Newbie RN, ? about Lopez valve

Published

Hi all,

I'm in my first week as a new RN on a medsurg floor. I only came across a Lopez valve two or three times in clinicals over two years. Now that I'll be seeing them much more often, I'm wanting to become more adept with them. I've googled their use and can never find a set of instructions; the websites I find are always down, and my nursing skills book doesn't address the valve.

Let's say the Lopez is on an NG tube. The off arrow points at the med/flush port.That means I can't give meds if memory serves me, correct? If I turn the off arrow toward the patient and the NG tube, then does that mean nothing can come out of the pt or nothing can come in to the pt? Likewise, if I turn the arrow toward the wall suction (the 3 o'clock position)?

And if I want to give meds to the pt, which direction do I turn the arrow? If I give meds, I don't have to disconnect anything, right, because the Lopez is used for just this purpose, but I DO have to turn off suction? Thanks for any help. There are sooo many things to know and remember!! :)

Why would you be giving any meds down an NG tube that is (or will shortly be) hooked up to suction? Why not just shoot 'em into the cannister and eliminate the middleman?

That part needs clarification. :)

You will definitely have to turn off the suction when giving meds for at least 30 minutes (some will tell you an hour). Remember that anywhere the arrows on the lopez valve point are open, and anywhere the off section goes to is closed. So, if you want to flush or give meds, keep the off pointed at the red cap, take off the red cap, and hook up your syringe to that port. Then you flip the off section away from the patient (towards suction), so that the arrows are pointed towards your syringe and towards the patient. These areas are open and you can flush/give meds to the patient. Before you remove the syringe, point your off arrow back towards that direction. You learn which way the arrows go after a couple tries when you make a mess (at least I did).

Specializes in L&D, Mother/Baby.

Congratulations on the new job! Just want to stress to you that while you are orienting, to take advantage of all the help you can. You have a preceptor, right? You should be asking him or her ALL your questions. Don't be afraid to ask too many. Often we might be concerned when new people AREN'T asking questions. And ask different people, so you'll know who to talk to about trach care and who not to ask about wound care, etc. Also, hopefully your coworkers should be able to point you to a resource the facility uses. My hospital had a link to a skills website that had a database of nursings skills and procedures listed step by step, because even when your a seasoned nurse, you'll come across something you haven't seen before, or haven't seen in a year.
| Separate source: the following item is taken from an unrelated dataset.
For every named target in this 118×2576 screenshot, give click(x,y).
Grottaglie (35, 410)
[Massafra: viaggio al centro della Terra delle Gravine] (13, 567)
The way I remembered it when I was a new grad was the arrows are a road. If the arrows continue in a straight line then fluid, meds, or tube feeding can cross through "the road" but if I want to stop movement to the patient put the non arrow part closest to the patient.

my vn students are now quite adept with this creature. ngt/gt/jt patients are my specialty in clinical rotation with my vocational nursing students. at first they were scared on how to deal with it because they don't know which tube is closed or opened. I let them figure it out because it is just a matter of knowing your directions instead of the instructor telling them what to do every time they see a lopez valve attached to a gtube. It's the instructor who will learn more and not the students if theyre too dependent. Also with enteral med pass, one must be ambidextrous that you are able to use both hands when checking for placement, residual, flushing and giving meds or bolus feeding without any help from the nurse's aide.

Well good luck in knowing how to work with the Lopez Valve. At times, you can learn it by Trial and Error.

Oh yay. I just PM'd somebody about a 5 year old topic. I bet they learned how to use a lopez valve by now.

:devil:

Specializes in Informatics / Trauma / Hospice / Immunology.

In my somewhat brief experience, if a pt is on suction via ng tube, they are also npo including oral meds. But lets say it is a kangaroo pump. Then, pause the pump, flush, tutn the valve a quarter turn so the hopefully capped syringe port is open which will be obvious as you try to flush. If you get it wrong things come back out at you and then you learn. Very little harm. That said, manufacturers of things tend to have education material online.